The Dutch Government reacted and amended the PHL and Temporary Regulation on COVID-19 Measures (Art. 6.7b), putting international airline and shipping companies on a par with public transport. This was deemed sufficient by the same court in the case lodged by Viruswaarheid and 29 Dutchmen abroad, who tried to broaden the exclusion of PCR tests to all Dutch nationals. Yet, what it (again) seems to overlook are sufficient safeguards to prevent communication and disclosure of personal health data, which may be violating Article 8 ECHR (see, e.g. Mockuté v Lithuania, paras. 93-94).
The summary judge was correct in holding that interferences with human rights can only be justified if they have a clear, accessible and foreseeable legal basis. However, any balancing of the right to leave and (re-)enter its State with, for example, the right to reject medical treatment/testing also entails a four-step proportionality assessment.
The State’s measure, i.e. a negative PCR test before boarding, (i) seems to serve a legitimate purpose (preventing the further spread of COVID-19), (ii) is a (factually) suitable means to detect (most) positive cases – a definitive diagnose is not required (see judgment 8 January, para. 4.13), and (iii) seems proportional considering its little intrusiveness. However, it may not be ‘necessary’ (cfr. General Comment No. 27, para. 14). The Netherlands could impose an obligation to conduct such test upon arrival, or simply a quarantine (which is nevertheless still compulsory). Alternatively, when the purpose is to curtail the spread on board the airplane rather than in The Netherlands, it remains to be seen whether this is a legitimate purpose.
While Mr Pols handed out a slap on the wrist of The Netherlands – pardon the pun – it is by no means certain whether this will be upheld in the appeal proceedings that have been initiated by the Dutch Government. Nor are proceedings before the Dutch Supreme Court and/or ECtHR entirely excluded, although these seem unlikely in light of the judgment of 8 January and the ECtHR’s case law.

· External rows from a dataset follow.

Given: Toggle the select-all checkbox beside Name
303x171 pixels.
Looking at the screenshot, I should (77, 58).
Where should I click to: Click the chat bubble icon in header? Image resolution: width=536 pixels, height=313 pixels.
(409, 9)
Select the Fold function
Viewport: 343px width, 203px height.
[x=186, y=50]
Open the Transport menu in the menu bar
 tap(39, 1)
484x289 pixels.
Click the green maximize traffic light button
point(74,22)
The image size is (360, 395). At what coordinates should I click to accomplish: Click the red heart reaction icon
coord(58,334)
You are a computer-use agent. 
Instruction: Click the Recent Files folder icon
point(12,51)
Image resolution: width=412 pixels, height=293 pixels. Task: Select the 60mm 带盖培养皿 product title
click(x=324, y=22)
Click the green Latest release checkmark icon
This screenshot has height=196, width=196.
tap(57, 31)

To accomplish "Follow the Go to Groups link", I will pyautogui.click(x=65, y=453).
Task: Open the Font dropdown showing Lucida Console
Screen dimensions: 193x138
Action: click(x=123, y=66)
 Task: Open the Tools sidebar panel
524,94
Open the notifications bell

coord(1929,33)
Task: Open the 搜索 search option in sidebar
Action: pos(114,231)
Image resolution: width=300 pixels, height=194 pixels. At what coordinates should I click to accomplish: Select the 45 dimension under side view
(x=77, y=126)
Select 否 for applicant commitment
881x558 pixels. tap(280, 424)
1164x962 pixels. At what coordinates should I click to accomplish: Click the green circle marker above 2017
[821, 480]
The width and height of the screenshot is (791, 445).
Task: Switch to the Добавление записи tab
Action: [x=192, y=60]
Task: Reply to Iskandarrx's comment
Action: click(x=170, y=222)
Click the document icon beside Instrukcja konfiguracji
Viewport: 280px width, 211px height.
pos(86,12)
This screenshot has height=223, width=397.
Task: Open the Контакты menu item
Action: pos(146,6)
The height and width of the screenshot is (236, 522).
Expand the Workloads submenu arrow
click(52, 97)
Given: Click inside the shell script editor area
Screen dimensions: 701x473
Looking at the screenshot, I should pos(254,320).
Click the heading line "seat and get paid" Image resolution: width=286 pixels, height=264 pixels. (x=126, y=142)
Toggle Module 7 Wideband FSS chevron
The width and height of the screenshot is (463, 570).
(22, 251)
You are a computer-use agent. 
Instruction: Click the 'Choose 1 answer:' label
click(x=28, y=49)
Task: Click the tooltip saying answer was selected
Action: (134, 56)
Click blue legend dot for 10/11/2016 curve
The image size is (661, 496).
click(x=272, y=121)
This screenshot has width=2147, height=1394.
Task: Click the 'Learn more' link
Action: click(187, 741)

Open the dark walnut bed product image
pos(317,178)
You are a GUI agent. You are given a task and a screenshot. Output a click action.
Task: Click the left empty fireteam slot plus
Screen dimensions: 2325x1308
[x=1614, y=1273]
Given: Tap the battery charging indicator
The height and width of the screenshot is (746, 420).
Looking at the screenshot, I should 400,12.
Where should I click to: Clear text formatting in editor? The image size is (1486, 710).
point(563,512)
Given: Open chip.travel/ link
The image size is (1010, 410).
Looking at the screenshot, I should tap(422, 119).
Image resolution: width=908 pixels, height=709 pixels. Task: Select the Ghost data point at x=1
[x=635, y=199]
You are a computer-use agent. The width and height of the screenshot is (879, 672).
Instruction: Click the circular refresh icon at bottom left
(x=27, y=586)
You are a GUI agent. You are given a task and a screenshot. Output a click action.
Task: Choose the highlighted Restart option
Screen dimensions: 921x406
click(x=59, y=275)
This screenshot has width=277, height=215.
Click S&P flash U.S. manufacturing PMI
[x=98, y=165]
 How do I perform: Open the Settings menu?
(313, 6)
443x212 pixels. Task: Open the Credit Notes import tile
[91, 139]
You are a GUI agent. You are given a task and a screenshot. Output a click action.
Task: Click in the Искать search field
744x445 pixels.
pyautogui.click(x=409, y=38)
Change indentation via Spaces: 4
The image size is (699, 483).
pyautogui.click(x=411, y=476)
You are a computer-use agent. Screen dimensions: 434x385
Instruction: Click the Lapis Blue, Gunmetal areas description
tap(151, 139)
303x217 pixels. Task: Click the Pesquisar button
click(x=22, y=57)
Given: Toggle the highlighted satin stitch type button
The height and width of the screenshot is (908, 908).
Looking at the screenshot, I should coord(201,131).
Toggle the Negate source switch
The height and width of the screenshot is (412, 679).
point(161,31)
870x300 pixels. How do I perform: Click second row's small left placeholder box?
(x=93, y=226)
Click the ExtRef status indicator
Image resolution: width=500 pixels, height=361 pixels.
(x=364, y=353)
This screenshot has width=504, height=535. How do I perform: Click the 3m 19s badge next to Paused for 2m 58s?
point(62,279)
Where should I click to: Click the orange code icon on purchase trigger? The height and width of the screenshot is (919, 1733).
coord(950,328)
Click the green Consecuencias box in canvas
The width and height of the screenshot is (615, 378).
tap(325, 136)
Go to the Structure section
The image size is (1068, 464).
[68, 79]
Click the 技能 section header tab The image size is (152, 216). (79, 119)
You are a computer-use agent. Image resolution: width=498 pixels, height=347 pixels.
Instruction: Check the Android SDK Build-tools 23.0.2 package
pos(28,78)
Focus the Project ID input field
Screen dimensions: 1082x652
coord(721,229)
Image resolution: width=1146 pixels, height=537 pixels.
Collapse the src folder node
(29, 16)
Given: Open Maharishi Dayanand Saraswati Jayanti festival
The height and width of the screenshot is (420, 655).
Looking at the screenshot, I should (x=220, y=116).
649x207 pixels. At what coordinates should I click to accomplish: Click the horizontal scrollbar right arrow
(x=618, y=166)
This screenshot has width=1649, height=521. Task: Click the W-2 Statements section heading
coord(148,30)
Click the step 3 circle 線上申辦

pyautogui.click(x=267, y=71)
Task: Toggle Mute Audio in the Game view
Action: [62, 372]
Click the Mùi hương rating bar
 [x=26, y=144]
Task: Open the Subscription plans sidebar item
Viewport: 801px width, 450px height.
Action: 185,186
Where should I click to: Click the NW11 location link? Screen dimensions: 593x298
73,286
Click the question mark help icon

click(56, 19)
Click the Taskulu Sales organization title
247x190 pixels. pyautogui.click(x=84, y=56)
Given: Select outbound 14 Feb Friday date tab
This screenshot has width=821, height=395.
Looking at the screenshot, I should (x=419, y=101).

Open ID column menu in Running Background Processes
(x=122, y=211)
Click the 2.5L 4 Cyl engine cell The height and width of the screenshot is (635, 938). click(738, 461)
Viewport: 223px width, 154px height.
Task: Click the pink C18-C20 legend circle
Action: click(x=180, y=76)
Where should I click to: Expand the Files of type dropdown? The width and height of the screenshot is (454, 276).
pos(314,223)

Finally, perhaps along the line some judge will burst the family’s bubble. It was not only foreseeable but also announced (a day before the family’s departure) that a negative test would become mandatory also for EU citizens. Planning a Christmas holiday to Zanzibar and refusing a PCR test could be considered as an abuse of rights (ex iniuria (ius) non oritur), e.g. through the ECtHR’s admissibility criteria (Article 35(3)(a)).